What is asked:
Could you extract the stretch of lines from the one containing "Given: Select the Kim signature" through the one containing "[x=68, y=243]", both included, and reproduce them word for word?

Extracted records:
---+---
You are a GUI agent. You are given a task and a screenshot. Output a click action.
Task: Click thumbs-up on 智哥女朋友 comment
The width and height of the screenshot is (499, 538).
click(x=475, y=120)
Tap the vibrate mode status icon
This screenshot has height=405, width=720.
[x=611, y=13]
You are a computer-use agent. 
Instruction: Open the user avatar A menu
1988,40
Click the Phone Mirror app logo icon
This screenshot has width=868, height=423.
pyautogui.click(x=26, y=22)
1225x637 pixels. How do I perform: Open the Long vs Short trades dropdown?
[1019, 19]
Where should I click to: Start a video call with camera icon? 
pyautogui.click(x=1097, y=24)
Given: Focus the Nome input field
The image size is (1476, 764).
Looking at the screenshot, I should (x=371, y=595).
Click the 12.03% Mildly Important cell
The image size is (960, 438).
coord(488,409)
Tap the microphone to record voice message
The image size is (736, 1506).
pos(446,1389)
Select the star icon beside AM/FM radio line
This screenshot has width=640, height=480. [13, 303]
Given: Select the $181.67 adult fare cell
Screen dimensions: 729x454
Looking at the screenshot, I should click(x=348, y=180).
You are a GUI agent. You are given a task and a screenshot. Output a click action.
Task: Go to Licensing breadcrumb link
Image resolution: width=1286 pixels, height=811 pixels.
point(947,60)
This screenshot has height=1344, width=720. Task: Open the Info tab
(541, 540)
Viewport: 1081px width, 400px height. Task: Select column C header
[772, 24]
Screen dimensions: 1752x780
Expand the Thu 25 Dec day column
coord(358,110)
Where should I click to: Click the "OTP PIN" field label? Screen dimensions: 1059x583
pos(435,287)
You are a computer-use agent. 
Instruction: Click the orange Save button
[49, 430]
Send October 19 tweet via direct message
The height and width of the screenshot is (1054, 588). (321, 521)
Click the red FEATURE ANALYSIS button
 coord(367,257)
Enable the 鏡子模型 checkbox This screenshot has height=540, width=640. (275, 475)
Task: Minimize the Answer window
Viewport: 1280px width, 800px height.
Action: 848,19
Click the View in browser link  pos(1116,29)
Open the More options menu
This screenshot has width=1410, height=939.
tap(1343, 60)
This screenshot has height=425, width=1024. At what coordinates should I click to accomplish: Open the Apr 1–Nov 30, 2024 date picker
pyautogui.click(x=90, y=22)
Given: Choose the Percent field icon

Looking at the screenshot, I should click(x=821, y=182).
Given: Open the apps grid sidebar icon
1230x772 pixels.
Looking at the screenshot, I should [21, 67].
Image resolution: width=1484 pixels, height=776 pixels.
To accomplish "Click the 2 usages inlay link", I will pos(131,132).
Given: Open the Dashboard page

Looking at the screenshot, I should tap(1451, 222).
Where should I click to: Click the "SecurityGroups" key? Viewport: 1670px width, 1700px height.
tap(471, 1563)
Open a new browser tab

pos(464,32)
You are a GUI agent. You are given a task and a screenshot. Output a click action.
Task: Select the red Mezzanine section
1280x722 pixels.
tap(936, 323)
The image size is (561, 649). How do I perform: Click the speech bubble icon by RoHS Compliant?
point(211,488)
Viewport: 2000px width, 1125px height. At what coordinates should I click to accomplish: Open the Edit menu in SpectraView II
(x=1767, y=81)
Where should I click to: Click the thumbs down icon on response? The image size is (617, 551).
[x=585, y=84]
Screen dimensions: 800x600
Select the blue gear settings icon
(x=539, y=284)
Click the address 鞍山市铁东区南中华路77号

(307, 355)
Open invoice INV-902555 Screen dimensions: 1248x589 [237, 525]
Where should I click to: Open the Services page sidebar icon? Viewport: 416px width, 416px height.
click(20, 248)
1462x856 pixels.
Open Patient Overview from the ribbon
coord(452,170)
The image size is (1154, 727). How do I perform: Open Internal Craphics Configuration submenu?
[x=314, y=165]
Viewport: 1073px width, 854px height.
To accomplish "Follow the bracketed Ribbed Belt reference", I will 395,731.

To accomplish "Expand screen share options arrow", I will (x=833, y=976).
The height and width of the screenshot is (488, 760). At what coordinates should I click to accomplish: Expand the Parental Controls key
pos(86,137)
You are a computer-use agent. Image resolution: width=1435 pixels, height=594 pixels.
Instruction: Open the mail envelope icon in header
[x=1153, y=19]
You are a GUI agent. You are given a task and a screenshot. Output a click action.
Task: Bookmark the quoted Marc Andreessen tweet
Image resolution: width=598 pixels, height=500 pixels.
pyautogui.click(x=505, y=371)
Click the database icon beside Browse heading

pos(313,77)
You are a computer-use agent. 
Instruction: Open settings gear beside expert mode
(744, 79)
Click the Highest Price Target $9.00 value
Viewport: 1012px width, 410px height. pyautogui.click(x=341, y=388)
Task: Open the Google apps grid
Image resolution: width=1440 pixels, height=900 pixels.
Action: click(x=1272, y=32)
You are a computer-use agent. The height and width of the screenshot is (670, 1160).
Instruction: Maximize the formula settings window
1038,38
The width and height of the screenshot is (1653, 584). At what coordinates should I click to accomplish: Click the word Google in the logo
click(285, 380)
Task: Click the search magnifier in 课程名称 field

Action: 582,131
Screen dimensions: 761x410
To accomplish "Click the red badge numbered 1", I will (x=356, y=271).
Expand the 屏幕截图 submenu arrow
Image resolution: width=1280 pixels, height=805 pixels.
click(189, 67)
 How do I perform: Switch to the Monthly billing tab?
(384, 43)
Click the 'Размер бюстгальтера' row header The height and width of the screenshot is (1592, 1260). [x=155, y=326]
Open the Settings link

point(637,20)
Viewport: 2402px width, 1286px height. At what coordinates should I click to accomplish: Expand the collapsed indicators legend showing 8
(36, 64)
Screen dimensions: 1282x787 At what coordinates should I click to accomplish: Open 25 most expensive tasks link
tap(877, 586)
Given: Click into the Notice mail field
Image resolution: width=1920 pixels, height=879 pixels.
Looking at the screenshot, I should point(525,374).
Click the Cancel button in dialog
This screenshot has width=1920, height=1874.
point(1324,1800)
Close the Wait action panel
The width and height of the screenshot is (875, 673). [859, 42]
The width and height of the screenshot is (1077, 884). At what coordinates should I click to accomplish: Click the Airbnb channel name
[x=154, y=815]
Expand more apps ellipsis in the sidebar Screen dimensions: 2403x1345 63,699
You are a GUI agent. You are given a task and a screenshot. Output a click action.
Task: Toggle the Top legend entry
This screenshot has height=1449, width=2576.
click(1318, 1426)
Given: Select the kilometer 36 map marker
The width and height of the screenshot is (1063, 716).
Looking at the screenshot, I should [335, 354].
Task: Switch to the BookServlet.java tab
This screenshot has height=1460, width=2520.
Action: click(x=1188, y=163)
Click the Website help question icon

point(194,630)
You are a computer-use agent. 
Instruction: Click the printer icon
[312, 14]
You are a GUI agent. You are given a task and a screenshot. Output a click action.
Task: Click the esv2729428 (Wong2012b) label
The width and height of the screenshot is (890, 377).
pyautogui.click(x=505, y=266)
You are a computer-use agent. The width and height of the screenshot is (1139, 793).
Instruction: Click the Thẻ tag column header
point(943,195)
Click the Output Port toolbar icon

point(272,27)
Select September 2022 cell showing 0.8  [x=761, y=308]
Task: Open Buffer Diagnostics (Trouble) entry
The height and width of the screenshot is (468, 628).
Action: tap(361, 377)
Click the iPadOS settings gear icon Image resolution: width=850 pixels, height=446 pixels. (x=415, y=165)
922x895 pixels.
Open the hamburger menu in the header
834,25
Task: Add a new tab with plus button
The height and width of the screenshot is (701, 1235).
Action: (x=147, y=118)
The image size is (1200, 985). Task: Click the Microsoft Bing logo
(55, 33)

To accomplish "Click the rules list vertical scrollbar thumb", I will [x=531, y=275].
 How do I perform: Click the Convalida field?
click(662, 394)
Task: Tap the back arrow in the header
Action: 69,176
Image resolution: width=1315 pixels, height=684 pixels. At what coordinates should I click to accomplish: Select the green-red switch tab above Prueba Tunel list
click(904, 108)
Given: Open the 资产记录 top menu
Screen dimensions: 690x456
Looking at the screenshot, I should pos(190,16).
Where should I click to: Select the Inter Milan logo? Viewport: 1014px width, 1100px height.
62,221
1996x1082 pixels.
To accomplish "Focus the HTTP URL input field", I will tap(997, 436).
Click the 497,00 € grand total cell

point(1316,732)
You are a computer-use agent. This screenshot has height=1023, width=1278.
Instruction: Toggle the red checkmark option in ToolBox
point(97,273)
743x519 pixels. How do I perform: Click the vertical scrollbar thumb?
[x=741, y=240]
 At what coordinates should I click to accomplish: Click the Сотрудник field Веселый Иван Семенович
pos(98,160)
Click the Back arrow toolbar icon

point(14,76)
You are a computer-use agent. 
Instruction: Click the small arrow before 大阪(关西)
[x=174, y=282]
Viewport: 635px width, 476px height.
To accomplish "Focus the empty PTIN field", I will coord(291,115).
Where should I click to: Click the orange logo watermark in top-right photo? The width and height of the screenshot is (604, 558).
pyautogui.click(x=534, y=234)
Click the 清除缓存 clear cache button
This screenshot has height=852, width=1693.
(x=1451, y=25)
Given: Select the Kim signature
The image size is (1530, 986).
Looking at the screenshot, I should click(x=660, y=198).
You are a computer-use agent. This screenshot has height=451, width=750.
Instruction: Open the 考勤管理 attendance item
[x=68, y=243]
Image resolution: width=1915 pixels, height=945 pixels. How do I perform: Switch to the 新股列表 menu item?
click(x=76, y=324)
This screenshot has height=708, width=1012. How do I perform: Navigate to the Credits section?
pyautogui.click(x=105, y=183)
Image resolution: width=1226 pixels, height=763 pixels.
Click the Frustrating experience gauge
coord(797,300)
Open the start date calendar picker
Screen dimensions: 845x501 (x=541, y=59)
---+---
Output of the task:
Given: Select the Kim signature
The image size is (1530, 986).
Looking at the screenshot, I should click(x=660, y=198).
You are a computer-use agent. This screenshot has height=451, width=750.
Instruction: Open the 考勤管理 attendance item
[x=68, y=243]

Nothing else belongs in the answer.